In Nathanson, as here, the Board was attempting to protect the § 7 rights of private parties. If anything, the situation in Nathanson was a much stronger one for equating the status of the Board to that of the United States, since there, the Board was seeking to enforce a back pay award (by filing a proof of claim against the employer, who had become a bankrupt, and asserting that its back pay order was entitled to the priority of a debt owing the United States under § 64(a)(5) of the Bankruptcy Act, 11 U.S.C. § 104(a)(5)) which it had assessed after adjudicating the employer guilty of a § 8 unfair labor practice. The Board was thus clearly discharging a designated statutory function, as distinguished from the instant case, where the Board's jurisdiction to evaluate the disputed picketing in an unfair labor practice proceeding is totally unclear. The Court held, however, that "[i]t does not follow that, because the Board is an agency of the United States, any debt owed it is a debt owing the United States" under the Bankruptcy Act, 344 U.S. at 344 U. S. 27, and it disallowed the asserted priority on the ground that the function of the precedence given the United States under the Bankruptcy Act was to insure the collection of claims that had accrued to the fisc. The majority's attempt to distinguish Nathanson is less than convincing.

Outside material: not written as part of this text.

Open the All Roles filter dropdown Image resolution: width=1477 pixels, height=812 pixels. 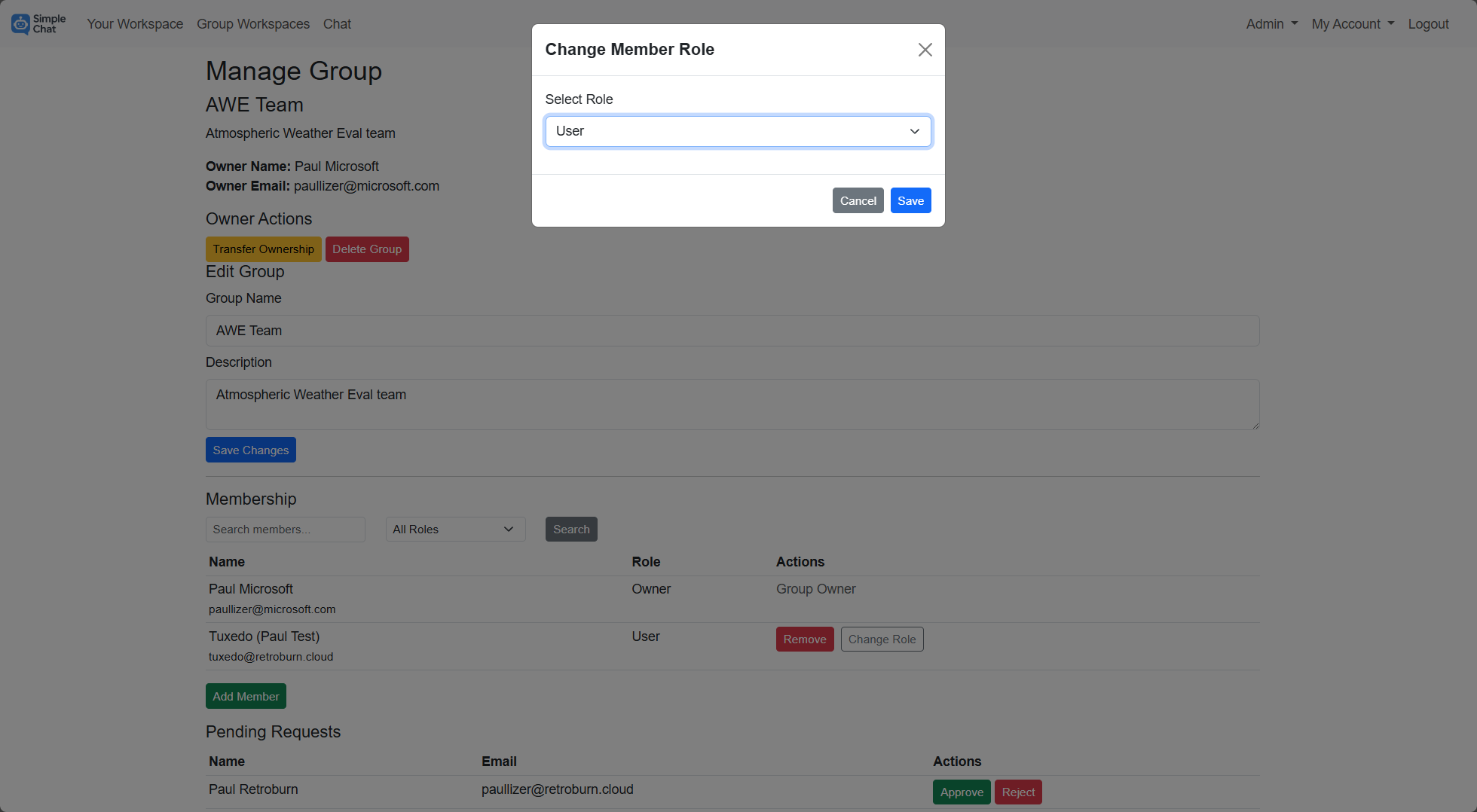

"the government does not become the conduit of its immunity in suits against its agents or instrumentalities merely because they do its work."
"Ibid., quoting Keifer & Keifer v. Reconstruction Finance Corp., 306 U. S. 381, 306 U. S. 388 (1939). Since 'there is no presumption that the agent is clothed with sovereign immunity,' 312 U.S. at 312 U. S. 85, the Court examined the statute establishing the RFC and concluded that there was no affirmative indication by Congress that it had meant to exempt the RFC from paying costs after it had lost a lawsuit."
This rule has been frequently recognized by the Court, United States v. De la Maza Arredondo, 6 Pet. 691, 31 U. S. 724 (1832); Kendall v. United States, 107 U. S. 123, 107 U. S. 125 (1883); Newberger v. Commissioner of Internal Revenue, 311 U. S. 83, 311 U. S. 88 (1940).